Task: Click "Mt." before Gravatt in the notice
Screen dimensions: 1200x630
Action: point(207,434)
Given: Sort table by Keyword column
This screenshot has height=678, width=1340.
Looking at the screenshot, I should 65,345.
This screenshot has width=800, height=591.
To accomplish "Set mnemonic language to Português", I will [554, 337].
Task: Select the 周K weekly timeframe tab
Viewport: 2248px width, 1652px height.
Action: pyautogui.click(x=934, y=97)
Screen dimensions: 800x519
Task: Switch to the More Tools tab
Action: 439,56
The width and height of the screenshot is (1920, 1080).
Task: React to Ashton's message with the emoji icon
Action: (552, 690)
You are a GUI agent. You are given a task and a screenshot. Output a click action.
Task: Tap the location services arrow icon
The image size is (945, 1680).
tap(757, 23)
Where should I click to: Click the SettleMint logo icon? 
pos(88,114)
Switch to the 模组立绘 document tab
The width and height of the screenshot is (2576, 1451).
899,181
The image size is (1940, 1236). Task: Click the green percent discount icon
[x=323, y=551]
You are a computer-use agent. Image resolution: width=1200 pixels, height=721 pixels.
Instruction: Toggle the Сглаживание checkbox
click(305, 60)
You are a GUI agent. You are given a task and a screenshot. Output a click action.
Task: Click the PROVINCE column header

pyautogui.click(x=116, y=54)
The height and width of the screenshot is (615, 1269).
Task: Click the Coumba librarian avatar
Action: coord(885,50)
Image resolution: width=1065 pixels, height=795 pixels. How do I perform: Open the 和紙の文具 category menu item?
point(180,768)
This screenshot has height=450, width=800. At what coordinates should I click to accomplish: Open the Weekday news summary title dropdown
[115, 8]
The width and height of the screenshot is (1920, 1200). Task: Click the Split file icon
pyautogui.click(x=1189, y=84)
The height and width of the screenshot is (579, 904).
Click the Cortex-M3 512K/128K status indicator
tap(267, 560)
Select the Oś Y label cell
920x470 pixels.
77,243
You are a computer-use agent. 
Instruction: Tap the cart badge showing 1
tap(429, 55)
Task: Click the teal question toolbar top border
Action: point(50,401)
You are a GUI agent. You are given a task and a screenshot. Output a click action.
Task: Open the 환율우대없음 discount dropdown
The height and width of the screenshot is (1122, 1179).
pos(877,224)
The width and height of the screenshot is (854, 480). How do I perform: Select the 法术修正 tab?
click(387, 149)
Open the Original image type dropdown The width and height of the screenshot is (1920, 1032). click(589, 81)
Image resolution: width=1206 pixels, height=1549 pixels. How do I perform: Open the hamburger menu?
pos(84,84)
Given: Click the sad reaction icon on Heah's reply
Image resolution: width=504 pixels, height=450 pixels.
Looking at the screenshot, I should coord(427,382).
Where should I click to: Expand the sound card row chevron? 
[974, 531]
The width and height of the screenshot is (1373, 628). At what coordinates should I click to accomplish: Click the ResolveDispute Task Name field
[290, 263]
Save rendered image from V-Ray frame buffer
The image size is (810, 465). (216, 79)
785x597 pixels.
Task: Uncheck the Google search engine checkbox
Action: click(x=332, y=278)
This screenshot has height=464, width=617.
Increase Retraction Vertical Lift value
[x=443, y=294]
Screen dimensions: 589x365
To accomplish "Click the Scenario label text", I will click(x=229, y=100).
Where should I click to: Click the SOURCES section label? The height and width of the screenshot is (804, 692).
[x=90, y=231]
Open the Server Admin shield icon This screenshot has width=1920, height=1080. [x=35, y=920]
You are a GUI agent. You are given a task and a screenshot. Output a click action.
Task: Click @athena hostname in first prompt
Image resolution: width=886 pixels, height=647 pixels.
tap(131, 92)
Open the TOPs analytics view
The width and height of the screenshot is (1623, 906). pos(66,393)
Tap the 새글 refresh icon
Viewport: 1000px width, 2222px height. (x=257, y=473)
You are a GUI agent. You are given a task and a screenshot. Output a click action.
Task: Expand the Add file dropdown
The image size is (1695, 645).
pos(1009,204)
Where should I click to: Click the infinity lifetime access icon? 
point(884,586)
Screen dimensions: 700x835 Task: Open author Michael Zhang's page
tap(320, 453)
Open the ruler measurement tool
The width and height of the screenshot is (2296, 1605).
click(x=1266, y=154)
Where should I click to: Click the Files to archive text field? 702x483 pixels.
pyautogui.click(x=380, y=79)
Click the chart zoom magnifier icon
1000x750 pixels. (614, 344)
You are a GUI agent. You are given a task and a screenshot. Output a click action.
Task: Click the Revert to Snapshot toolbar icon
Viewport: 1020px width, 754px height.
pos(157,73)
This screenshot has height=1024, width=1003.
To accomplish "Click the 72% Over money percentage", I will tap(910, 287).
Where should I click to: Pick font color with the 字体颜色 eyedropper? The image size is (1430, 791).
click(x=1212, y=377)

==============================

Arrange every line of the entries above as a Markdown table with two columns, "Number" for the row number and "Line" for the line itself, and omit blank lines.

Solution to this exercise:
| Number | Line |
|---|---|
| 1 | Task: Click "Mt." before Gravatt in the notice |
| 2 | Screen dimensions: 1200x630 |
| 3 | Action: point(207,434) |
| 4 | Given: Sort table by Keyword column |
| 5 | This screenshot has height=678, width=1340. |
| 6 | Looking at the screenshot, I should 65,345. |
| 7 | This screenshot has width=800, height=591. |
| 8 | To accomplish "Set mnemonic language to Português", I will [554, 337]. |
| 9 | Task: Select the 周K weekly timeframe tab |
| 10 | Viewport: 2248px width, 1652px height. |
| 11 | Action: pyautogui.click(x=934, y=97) |
| 12 | Screen dimensions: 800x519 |
| 13 | Task: Switch to the More Tools tab |
| 14 | Action: 439,56 |
| 15 | The width and height of the screenshot is (1920, 1080). |
| 16 | Task: React to Ashton's message with the emoji icon |
| 17 | Action: (552, 690) |
| 18 | You are a GUI agent. You are given a task and a screenshot. Output a click action. |
| 19 | Task: Tap the location services arrow icon |
| 20 | The image size is (945, 1680). |
| 21 | tap(757, 23) |
| 22 | Where should I click to: Click the SettleMint logo icon?  |
| 23 | pos(88,114) |
| 24 | Switch to the 模组立绘 document tab |
| 25 | The width and height of the screenshot is (2576, 1451). |
| 26 | 899,181 |
| 27 | The image size is (1940, 1236). Task: Click the green percent discount icon |
| 28 | [x=323, y=551] |
| 29 | You are a computer-use agent. Image resolution: width=1200 pixels, height=721 pixels. |
| 30 | Instruction: Toggle the Сглаживание checkbox |
| 31 | click(305, 60) |
| 32 | You are a GUI agent. You are given a task and a screenshot. Output a click action. |
| 33 | Task: Click the PROVINCE column header |
| 34 | pyautogui.click(x=116, y=54) |
| 35 | The height and width of the screenshot is (615, 1269). |
| 36 | Task: Click the Coumba librarian avatar |
| 37 | Action: coord(885,50) |
| 38 | Image resolution: width=1065 pixels, height=795 pixels. How do I perform: Open the 和紙の文具 category menu item? |
| 39 | point(180,768) |
| 40 | This screenshot has height=450, width=800. At what coordinates should I click to accomplish: Open the Weekday news summary title dropdown |
| 41 | [115, 8] |
| 42 | The width and height of the screenshot is (1920, 1200). Task: Click the Split file icon |
| 43 | pyautogui.click(x=1189, y=84) |
| 44 | The height and width of the screenshot is (579, 904). |
| 45 | Click the Cortex-M3 512K/128K status indicator |
| 46 | tap(267, 560) |
| 47 | Select the Oś Y label cell |
| 48 | 920x470 pixels. |
| 49 | 77,243 |
| 50 | You are a computer-use agent.  |
| 51 | Instruction: Tap the cart badge showing 1 |
| 52 | tap(429, 55) |
| 53 | Task: Click the teal question toolbar top border |
| 54 | Action: point(50,401) |
| 55 | You are a GUI agent. You are given a task and a screenshot. Output a click action. |
| 56 | Task: Open the 환율우대없음 discount dropdown |
| 57 | The height and width of the screenshot is (1122, 1179). |
| 58 | pos(877,224) |
| 59 | The width and height of the screenshot is (854, 480). How do I perform: Select the 法术修正 tab? |
| 60 | click(387, 149) |
| 61 | Open the Original image type dropdown The width and height of the screenshot is (1920, 1032). click(589, 81) |
| 62 | Image resolution: width=1206 pixels, height=1549 pixels. How do I perform: Open the hamburger menu? |
| 63 | pos(84,84) |
| 64 | Given: Click the sad reaction icon on Heah's reply |
| 65 | Image resolution: width=504 pixels, height=450 pixels. |
| 66 | Looking at the screenshot, I should coord(427,382). |
| 67 | Where should I click to: Expand the sound card row chevron?  |
| 68 | [974, 531] |
| 69 | The width and height of the screenshot is (1373, 628). At what coordinates should I click to accomplish: Click the ResolveDispute Task Name field |
| 70 | [290, 263] |
| 71 | Save rendered image from V-Ray frame buffer |
| 72 | The image size is (810, 465). (216, 79) |
| 73 | 785x597 pixels. |
| 74 | Task: Uncheck the Google search engine checkbox |
| 75 | Action: click(x=332, y=278) |
| 76 | This screenshot has height=464, width=617. |
| 77 | Increase Retraction Vertical Lift value |
| 78 | [x=443, y=294] |
| 79 | Screen dimensions: 589x365 |
| 80 | To accomplish "Click the Scenario label text", I will click(x=229, y=100). |
| 81 | Where should I click to: Click the SOURCES section label? The height and width of the screenshot is (804, 692). |
| 82 | [x=90, y=231] |
| 83 | Open the Server Admin shield icon This screenshot has width=1920, height=1080. [x=35, y=920] |
| 84 | You are a GUI agent. You are given a task and a screenshot. Output a click action. |
| 85 | Task: Click @athena hostname in first prompt |
| 86 | Image resolution: width=886 pixels, height=647 pixels. |
| 87 | tap(131, 92) |
| 88 | Open the TOPs analytics view |
| 89 | The width and height of the screenshot is (1623, 906). pos(66,393) |
| 90 | Tap the 새글 refresh icon |
| 91 | Viewport: 1000px width, 2222px height. (x=257, y=473) |
| 92 | You are a GUI agent. You are given a task and a screenshot. Output a click action. |
| 93 | Task: Expand the Add file dropdown |
| 94 | The image size is (1695, 645). |
| 95 | pos(1009,204) |
| 96 | Where should I click to: Click the infinity lifetime access icon?  |
| 97 | point(884,586) |
| 98 | Screen dimensions: 700x835 Task: Open author Michael Zhang's page |
| 99 | tap(320, 453) |
| 100 | Open the ruler measurement tool |
| 101 | The width and height of the screenshot is (2296, 1605). |
| 102 | click(x=1266, y=154) |
| 103 | Where should I click to: Click the Files to archive text field? 702x483 pixels. |
| 104 | pyautogui.click(x=380, y=79) |
| 105 | Click the chart zoom magnifier icon |
| 106 | 1000x750 pixels. (614, 344) |
| 107 | You are a GUI agent. You are given a task and a screenshot. Output a click action. |
| 108 | Task: Click the Revert to Snapshot toolbar icon |
| 109 | Viewport: 1020px width, 754px height. |
| 110 | pos(157,73) |
| 111 | This screenshot has height=1024, width=1003. |
| 112 | To accomplish "Click the 72% Over money percentage", I will tap(910, 287). |
| 113 | Where should I click to: Pick font color with the 字体颜色 eyedropper? The image size is (1430, 791). |
| 114 | click(x=1212, y=377) |